Nathalie Dubois : Un juriste d’entreprise est un membre à part entière de son entreprise dont il est un cadre salarié. Son rôle est de considérer les objectifs de la structure pour laquelle il travaille au regard du droit qui s’impose à elle, et ce pour éviter évidemment tout problème juridique. C’est, de fait, un professionnel qui connaît bien le droit de manière générale et qui dispose d’une expertise selon le secteur d’activité dans lequel il évolue mais qui doit également disposer d’une bonne appréhension des enjeux de son entreprise. Le juriste d’entreprise est nécessairement intégré dans le processus décisionnel, il est en interaction avec l’ensemble des métiers qui compose une entreprise, ce n’est pas un collaborateur, seul dans son bureau, à qui l’on ne s’adresse en urgence qu’en cas de problèmes juridiques constatés. Le rôle du juriste a évidemment évolué dans le temps et contrairement aux pratiques passées, nous n’intervenons plus seulement au moment du contentieux mais bien en amont pour éviter justement le contentieux. Aussi, il faut considérer le métier et les tâches du juriste d’entreprise au regard de la taille de l’entreprise et de son secteur d’activité.

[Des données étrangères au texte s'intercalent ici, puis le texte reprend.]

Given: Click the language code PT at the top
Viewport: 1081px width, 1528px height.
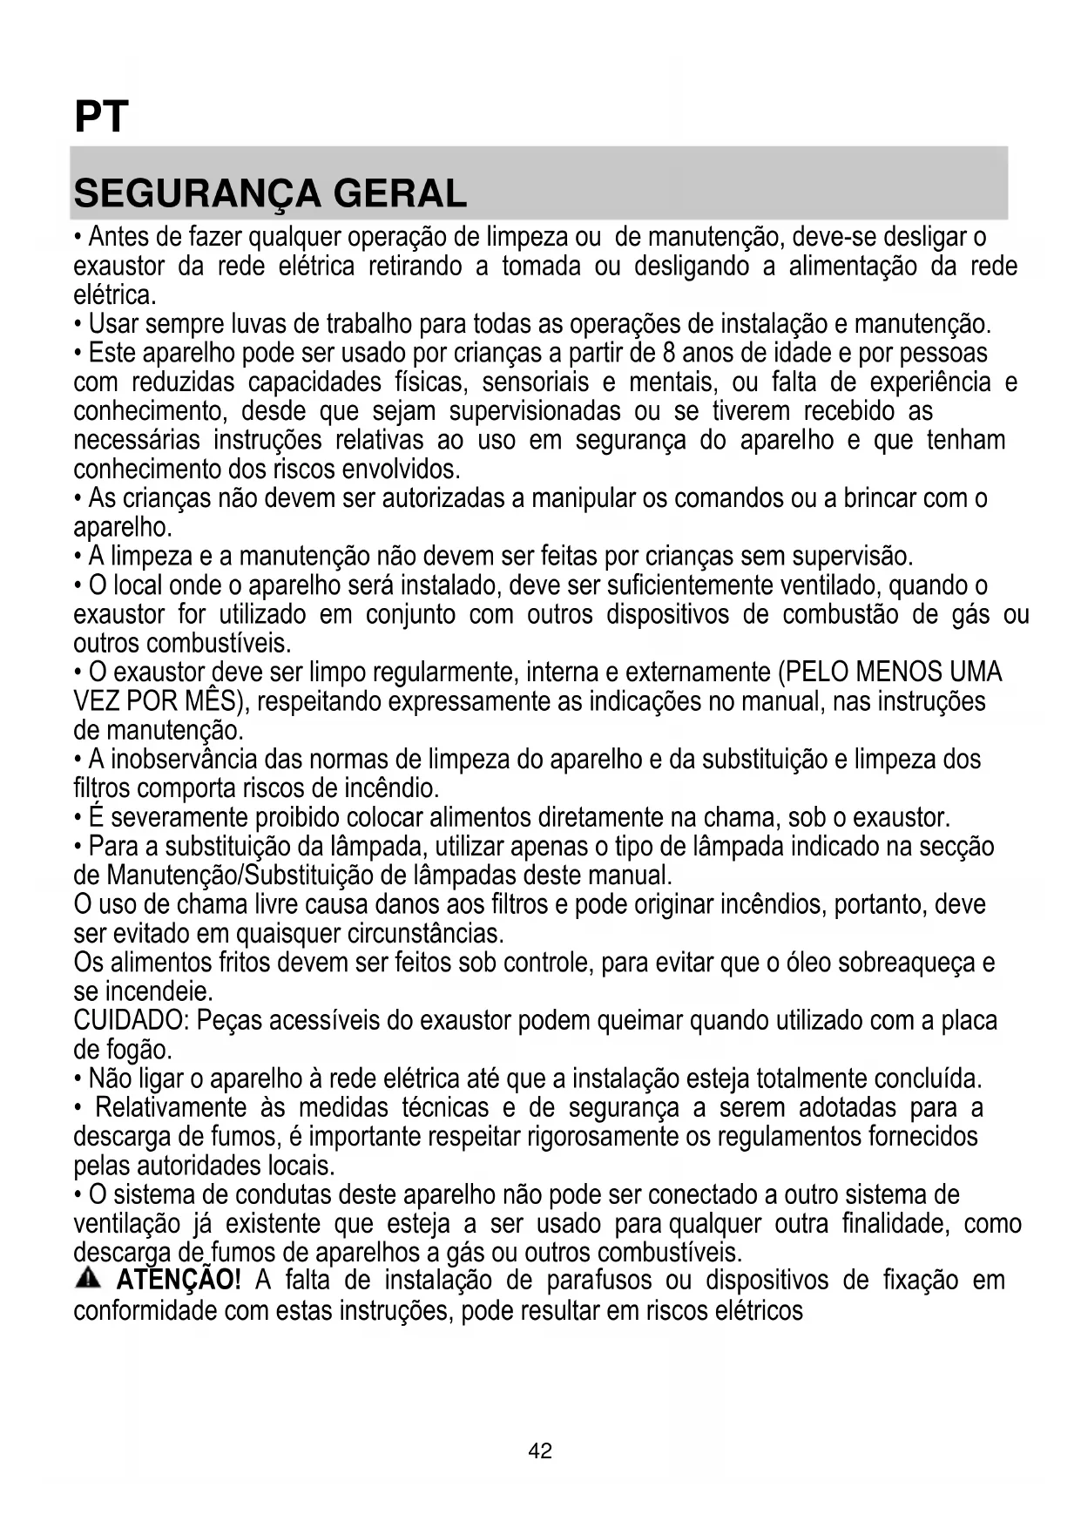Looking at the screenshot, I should click(101, 117).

Timothé Bonnaud : Le juriste d’entreprise est l’intellectuel de l’entreprise, au sens noble du terme. Outre sa maîtrise générale du droit, il doit également posséder une connaissance approfondie de l’activité de son entreprise et de son environnement (politique, économique, etc.). Il conseille son entreprise dans sa stratégie à chaque étape, de la conception du projet à son déploiement. Il doit penser à chaque élément pouvant gripper et guider ses collaborateurs en fonction. Bien entendu, le contenu du poste varie en fonction de l’entreprise et de la spécialité du juriste. Il en existe pour tous les goûts : du juriste généraliste en PME jusqu’à l’expert en propriété intellectuelle pour une multinationale, en passant par le juriste du siège proche des dirigeants, par opposition au juriste proche des opérationnels pour les accompagner au quotidien. Mais la finalité est toujours la même : on attend d’un juriste d’entreprise qu’il soit un stratège.